Superhq 2000 Superhq 2000 - 3 months ago 13
Java Question

Graphics2D wrapper for 2d game engine

I'm trying to write a 2d game engine and I'm trying to implement a viewport system so that when I'm drawing in a certain viewport, the game coordinates will be transformed to the screen coordinates without having to manually do the transformation.

What I want to do is create a

Graphics2D
wrapper that adds a
setViewport
method.

The way I see it there are 2 options:


  1. Create a class that has an instance of a
    Graphics2D
    and has all the same methods as
    Graphics2D
    plus
    setViewport
    and just calls the respective method on the
    Graphics2D
    instance.

  2. Subclass
    Graphics2D
    and just add a
    setViewport
    method and then just cast from
    Graphics2D
    to this new class



I tried #2 because #1 seemed very impractical but ran into a
ClassCastException
. I'm unable to cast
Graphics
or
Graphics2D
to this new class. When I print the graphics object before the cast (either
Graphics
or
Graphics2D
), both come out as
sun.java2d.SunGraphics2D
.

Am I doing something fundamentally wrong trying to subclass and cast? If not, how can I fix this problem?

Answer

One OO design priciple is "favor composition over inheritance", this is acheived using the wrapper class or Decorator design pattern (which is in my opinion what is meant by wrapper in the course slide). So what you have done is in fact the elegant solution for a number of reasons:

  • It protects against future implementation changes in Graphics2D, if you use inheritance and by misfortune a new method is added to Graphics2D with the same signature as your new method and a different return type, your class will no longer compile. If you use the same signature and return type you would override the new method in Graphics2D which could (and has) result in several days of frustrating debugging.
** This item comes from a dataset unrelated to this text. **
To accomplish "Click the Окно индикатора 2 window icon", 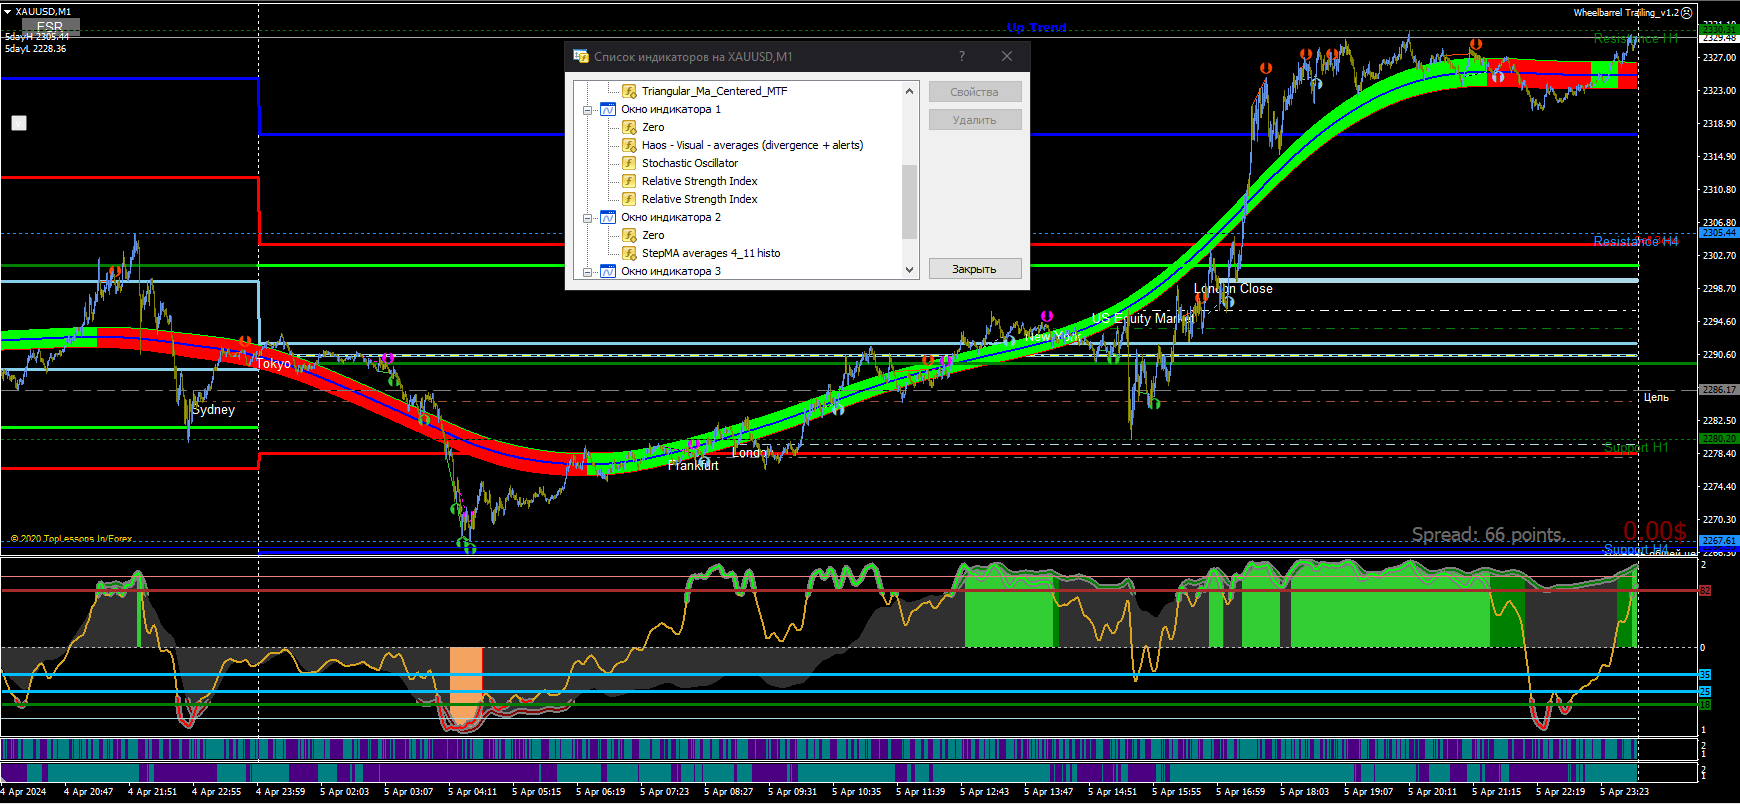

  • Inheritance in this way violates encapsulation making software fragile and error-prone in the long run.

  • Using composition you are protecting your class from future changes in the class your composing with, your class would forward all method calls to it's private Graphics2D instance and handle transforming coordinates separately.

  • It also allows for easy future extension, using inheritance will tie you to the current implementation of Graphics2D potentially limiting the performance of your class.

An example of this exists in the Java API: The Properties class extends HashTable, this illustrates improper use of inheritance because a Properties is not a HashTable, it's not meant to be used in the same way. In this case a call to Properties p.getProperty(key) might give different results than p.get(key), because the latter-case does not take defaults into account.

The Decorator design pattern:

public class Wrapper {
    private WrappedClass w;

    public Wrapper(WrappedClass w) {
       this.w = w;  
    }

    // Forward calls to WrappedClass methods to the private instance.
    public ReturnType example(Argument a) { return w.example(a); }

    // Add your methods here:
}

Although this might seem like a tedious approach it is worth it in the long run for the reasons above. Also the existance of interfaces in the Java API such as the Set interface for the HashSet above makes writing such classes easier although I don't know if such an interface exists for Graphics2D.